In the Lateral Inhibition Model (above), the SOP (sensory organ precursor) prevents neighbors from becoming SOPs [4095]. Arcs denote inhibitory signals that could be transmitted by diffusion or contact. Contact between nonadjacent cells would require extensions like the filopodia seen on moth scale cells [3051].)

In the Mutual Inhibition Model (below), every proneural cell inhibits adjacent cells, and the SOP can be chosen later [1563, 3022, 3270]. Uncommitted proneural cells are shaded, the SOP is black, and cells that succumb to inhibition (and become epidermal) are white.
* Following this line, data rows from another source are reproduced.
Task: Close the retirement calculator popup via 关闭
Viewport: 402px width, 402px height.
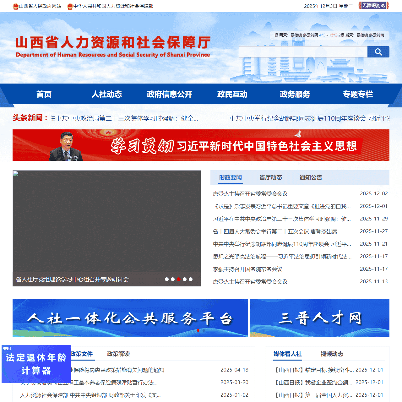Action: coord(7,348)
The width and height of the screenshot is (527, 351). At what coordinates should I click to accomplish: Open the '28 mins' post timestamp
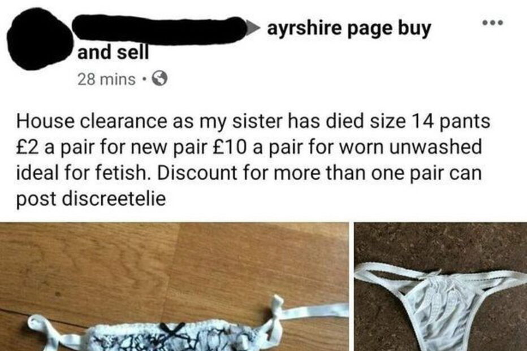(x=106, y=80)
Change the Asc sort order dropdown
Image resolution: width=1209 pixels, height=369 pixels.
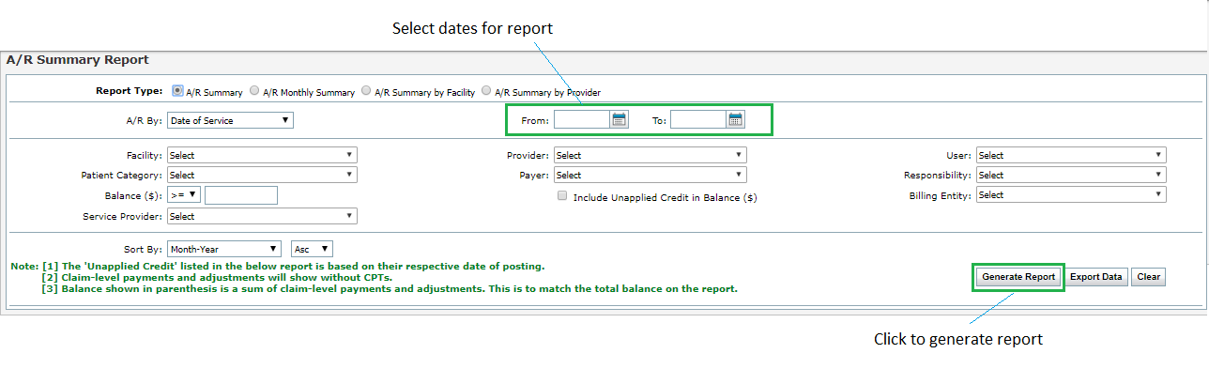[313, 249]
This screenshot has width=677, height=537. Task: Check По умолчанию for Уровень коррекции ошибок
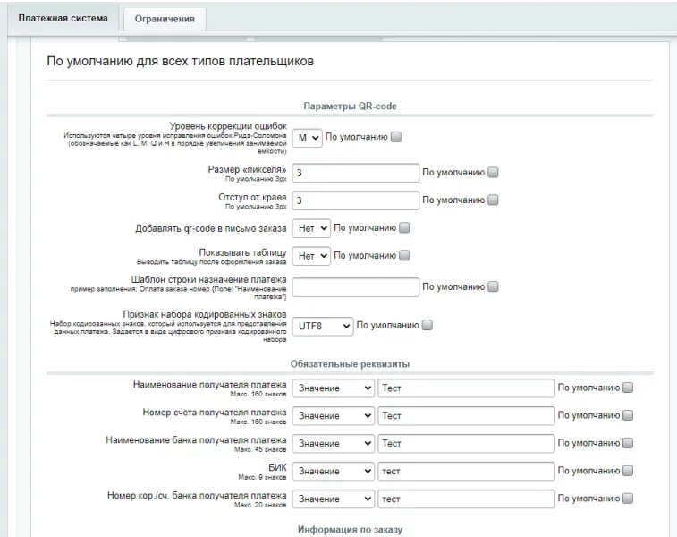tap(397, 138)
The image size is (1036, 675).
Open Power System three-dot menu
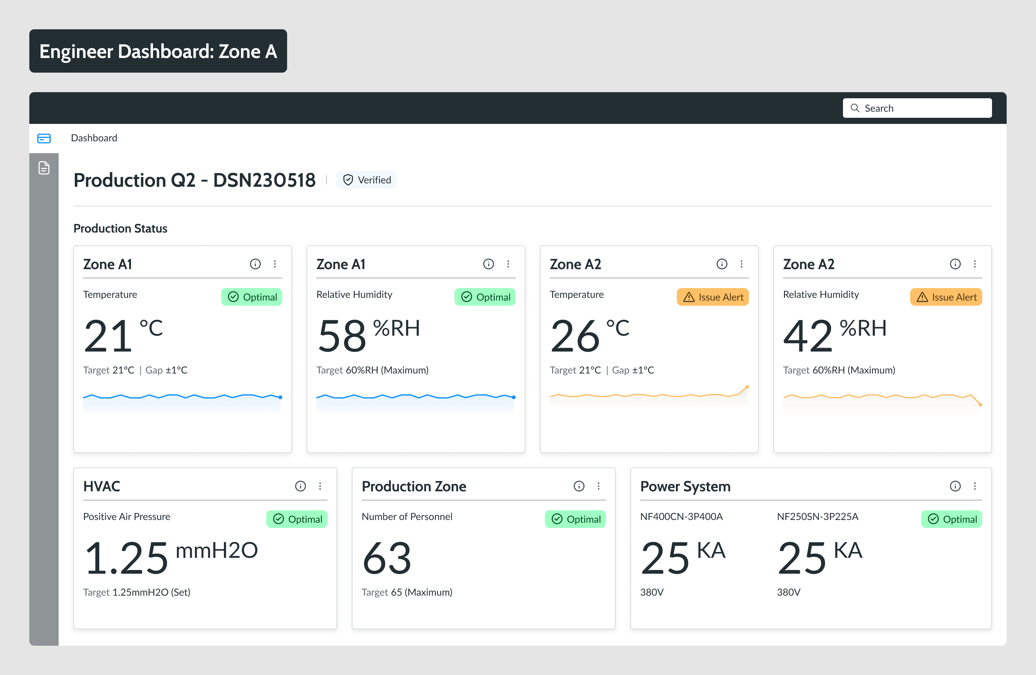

Degrees of shading reflect levels of AS-C proteins.

a, b. Supposed interactions at different stages. Cubes are individual cells, and inscribed circles are nuclei. a. Initially all cells are equivalent in the extent to which they emit (Delta ligand) and receive (Notch receptor) inhibitory signals, but this balance is unstable because each cell's AS-C (achaete-scute Complex) feeds back on itself in a loop that traverses the other cell [1458]. The feedback is positive because the loop has two negative steps. (Arrows denote activation; cross-barred (–|) lines denote repression.) Any asymmetry will be amplified, so that if one cell is slightly more inhibited, its AS-C and Delta activities will wane, as will its ability to inhibit. Amplification is damped by a separate loop that uses the EGFR pathway (not shown) [917]. Other factors may also prevent cells from stably expressing both Notch and Delta [990, 2839]. b. Eventually this cell shuts OFF its AS-C and becomes epidermal. Conversely, the cell that is less inhibited keeps increasing its AS-C activity, and at some point crosses a threshold that triggers an autocatalytic loop which keeps the AS-C switched ON. By this stage the 'winner' has purged its Notch receptors, and the 'loser' has purged its Delta ligands.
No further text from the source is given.